### Brano fornito
Trova in questa lettura qualcosa che la colleghi alla Spagna di questo mese?
«Indubbiamente. Pensavamo di aver dominato la natura con il progresso e la modernità. E invece, no! È una grande idiozia. Prova ne è che tutto questo ha colto di sorpresa praticamente tutti i Paesi. Nessuno era preparato a una tale sfida. Un cinese mangia un pipistrello e questo provoca una pandemia che terrorizza il mondo. Questo ci fa capire quanto sia relativo il progresso, come questa fiducia possa farci delle sorprese molto spiacevoli. E una delle lezioni da trarne è che dobbiamo essere più preparati all’imprevedibile».
Anche la globalizzazione è in discussione.
«Il prezzo negativo della globalizzazione è questo. D’altra parte, essa permette ai Paesi poveri di sconfiggere la povertà a grande velocità, cosa imprevedibile qualche anno fa. Sarebbe una cosa molto negativa se, a seguito di questa pandemia, la globalizzazione dovesse regredire e ristabilissimo quelle frontiere che con tanta fatica abbiamo ridotto».

### Dati in esame
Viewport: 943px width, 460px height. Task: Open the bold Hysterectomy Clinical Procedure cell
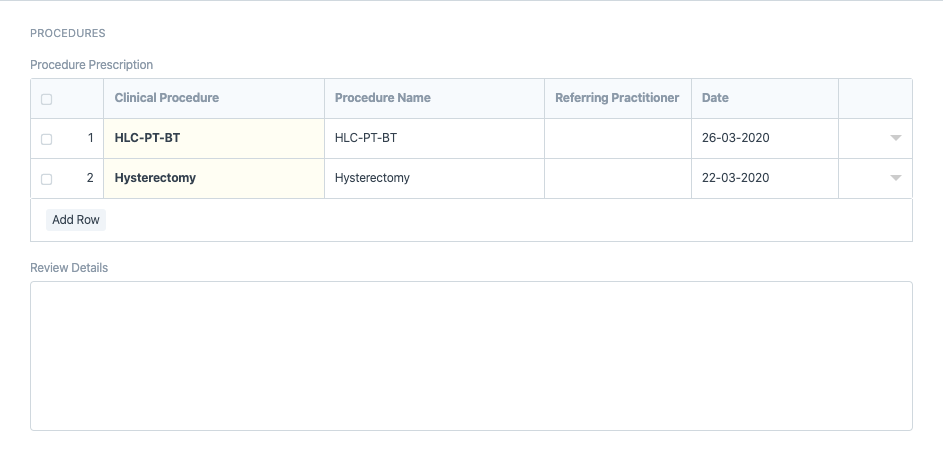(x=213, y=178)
...
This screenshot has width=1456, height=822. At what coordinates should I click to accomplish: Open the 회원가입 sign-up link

### Compito 1
Secondo il brano fornito, che cosa permette la globalizzazione ai Paesi poveri?
### Compito 2
Riporta tutte le frasi del brano fornito che contengono la parola «questo», con l'iniziale maiuscola o minuscola.

### Soluzione scritta 1
Permette loro di sconfiggere la povertà a grande velocità.

### Soluzione scritta 2
- Trova in questa lettura qualcosa che la colleghi alla Spagna di questo mese?
- Prova ne è che tutto questo ha colto di sorpresa praticamente tutti i Paesi.
- Un cinese mangia un pipistrello e questo provoca una pandemia che terrorizza il mondo.
- Questo ci fa capire quanto sia relativo il progresso, come questa fiducia possa farci delle sorprese molto spiacevoli.
- Il prezzo negativo della globalizzazione è questo.